By Brian Dipert
Editor-In-Chief
Embedded Vision Alliance
Senior Analyst
BDTI
Hopefully by now you've had the opportunity to audition the keynote delivered by Gary Bradski, President and CEO of the OpenCV Foundation and Founder and CTO at Industrial Perception, at last month's Embedded Vision Alliance Member Summit. Bradski will also be the afternoon keynoter at next month's Embedded Vision Summit.
One of the key themes of Bradski's talk last month was the recent (a few weeks earlier, to be precise) incorporation of the non-profit OpenCV Foundation, and the transition of overall OpenCV (Open Source Computer Vision Library) project management from Willow Garage (Bradski's former employer, where he was senior scientist) to it. Willow Garage continues to be a leading OpenCV backer, with additional financial and other contributions coming from Google and NVIDIA. Jump to 20:45 in the below video for the first portion of Bradski's OpenCV Foundation discussion, and then to 40:45 for more information:
Subsequent to the July Member Summit, I emailed Bradski with a few follow-up questions. You'll find them below, along with Bradski's responses, unchanged by me save for minor grammatical corrections in a few instances (coupled with web links I've added for your additional-information purposes).

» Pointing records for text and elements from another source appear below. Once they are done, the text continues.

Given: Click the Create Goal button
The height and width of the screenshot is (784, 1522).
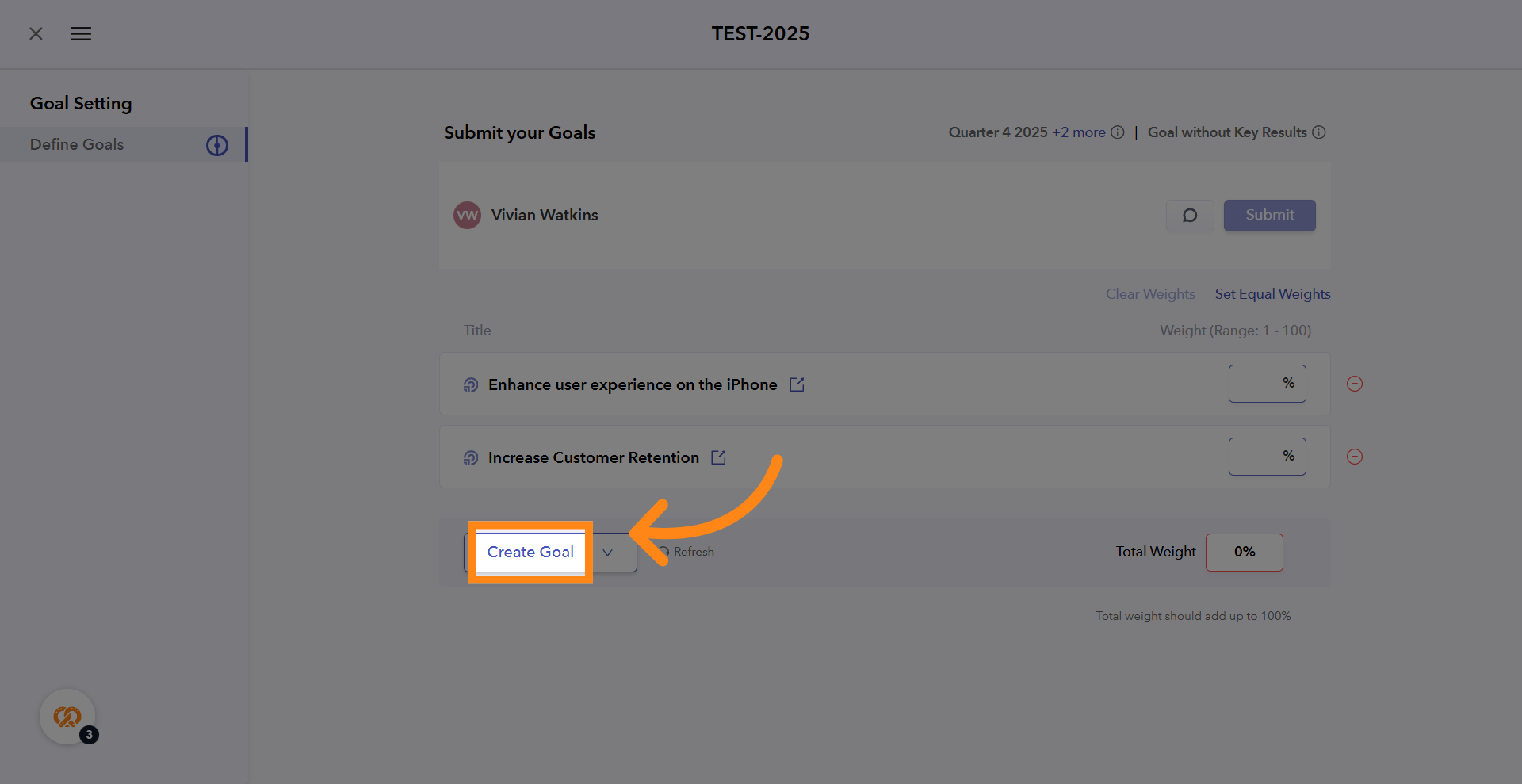Looking at the screenshot, I should coord(530,553).
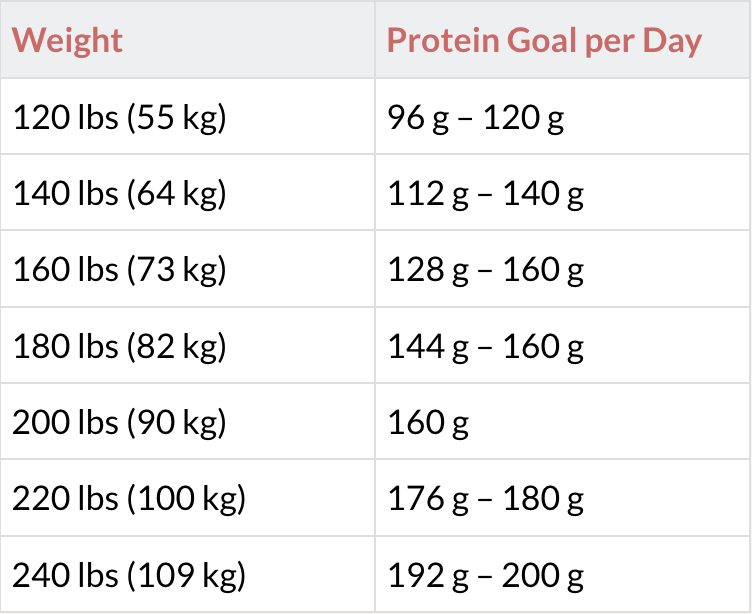Image resolution: width=752 pixels, height=614 pixels.
Task: Select the 220 lbs (100 kg) cell
Action: (187, 498)
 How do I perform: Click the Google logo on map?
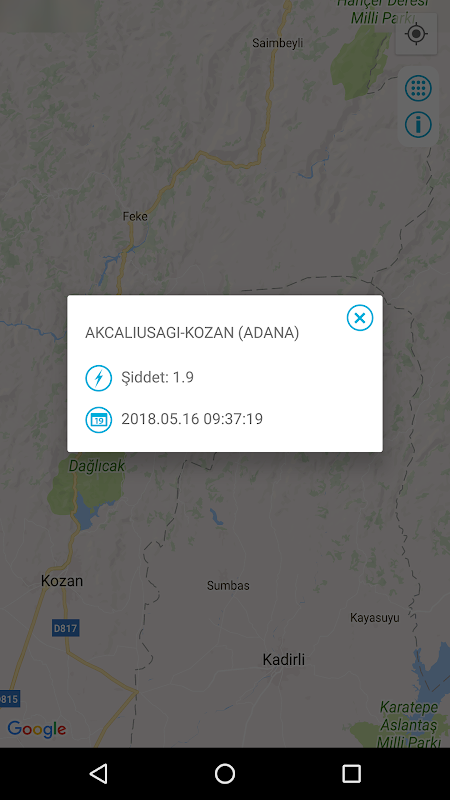[x=37, y=729]
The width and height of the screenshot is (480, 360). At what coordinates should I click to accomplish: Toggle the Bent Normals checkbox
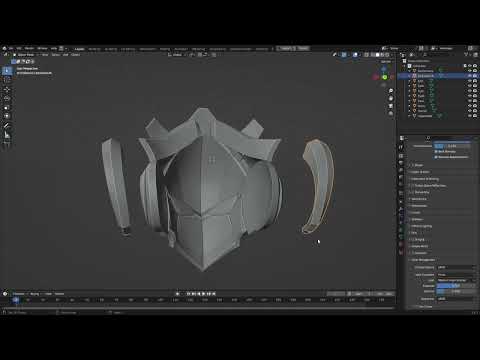tap(436, 151)
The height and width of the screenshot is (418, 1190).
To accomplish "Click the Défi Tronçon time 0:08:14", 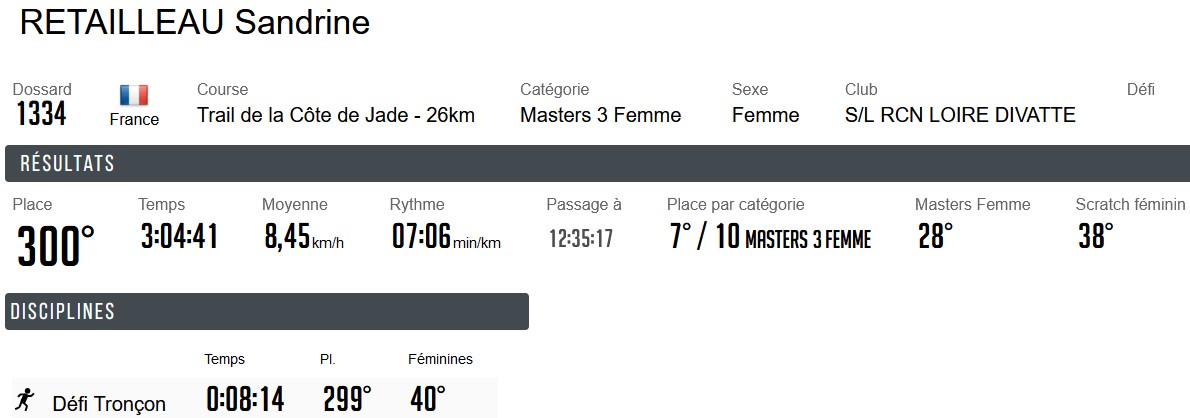I will (245, 400).
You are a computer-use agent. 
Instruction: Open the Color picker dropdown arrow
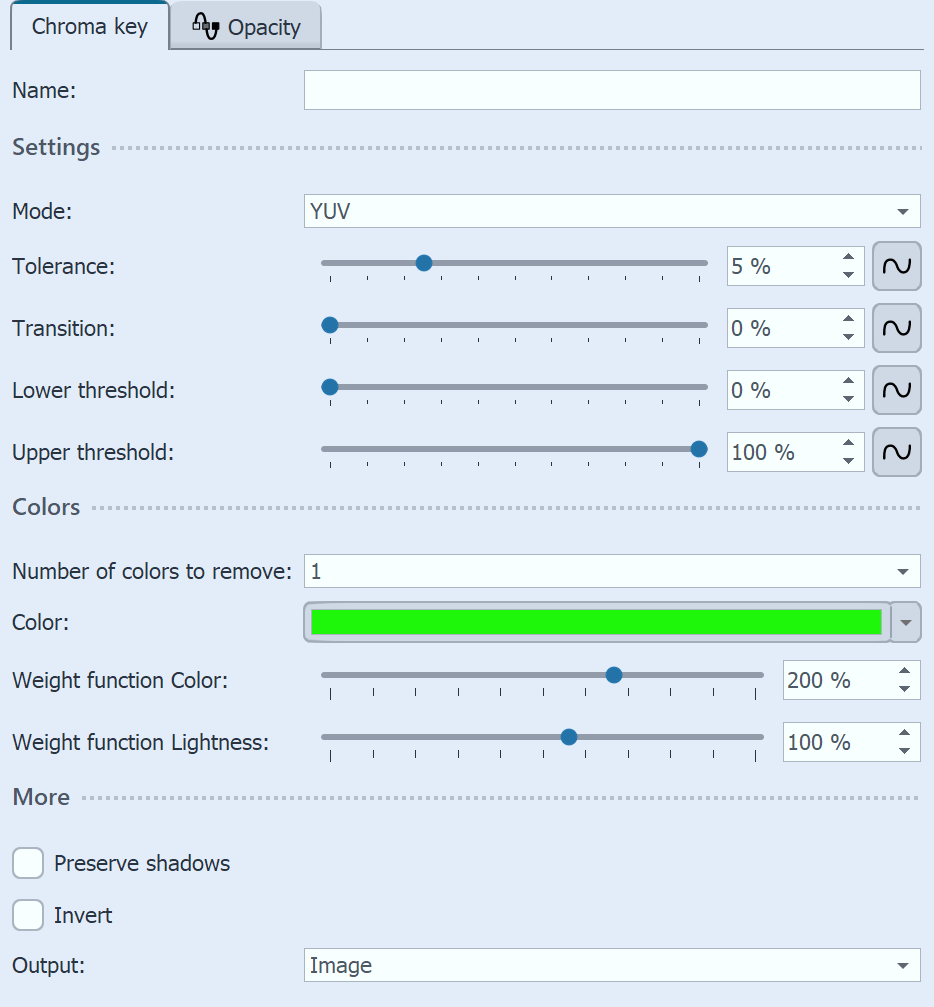coord(906,622)
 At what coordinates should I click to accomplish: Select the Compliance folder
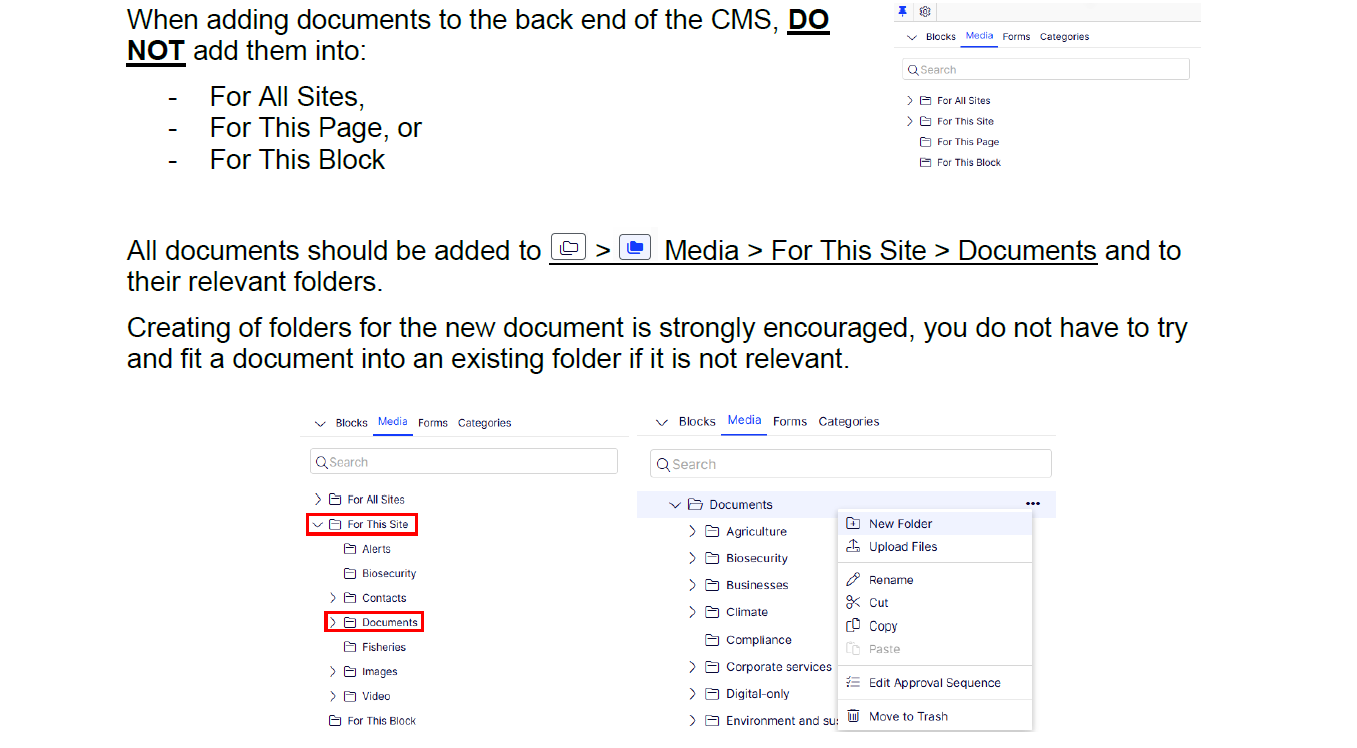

I've also created a site discussion forum thread related to this article, which I'll ask Bradski to monitor. I encourage you to post additional OpenCV Foundation comments and questions there.
Q: Is the GPU optimization work that NVIDIA is doing vendor- and product-generic, or proprietary to NVIDIA (and perhaps even to particular NVIDIA products)?
A: NVIDIA is creating optimized code in CUDA, in particular working on optimized code for Tegra. To the extent that others use CUDA, they'd directly benefit. But, all of it is open source, so anyone would benefit from seeing the code organized in a parallel fashion for data flow. Thus, CUDA should be much easier to turn into OpenCL than the C++ code. Also, NVIDIA has contributed many new algorithms to OpenCV. I'd be more than happy if someone wanted to finance a pure OpenCL effort, which should go pretty fast on the code that has been converted to CUDA. OpenCV.org is the perfect place to do this.
Q: Is there a summary of the OpenCV Foundation's mission statement, current status and plans published anywhere?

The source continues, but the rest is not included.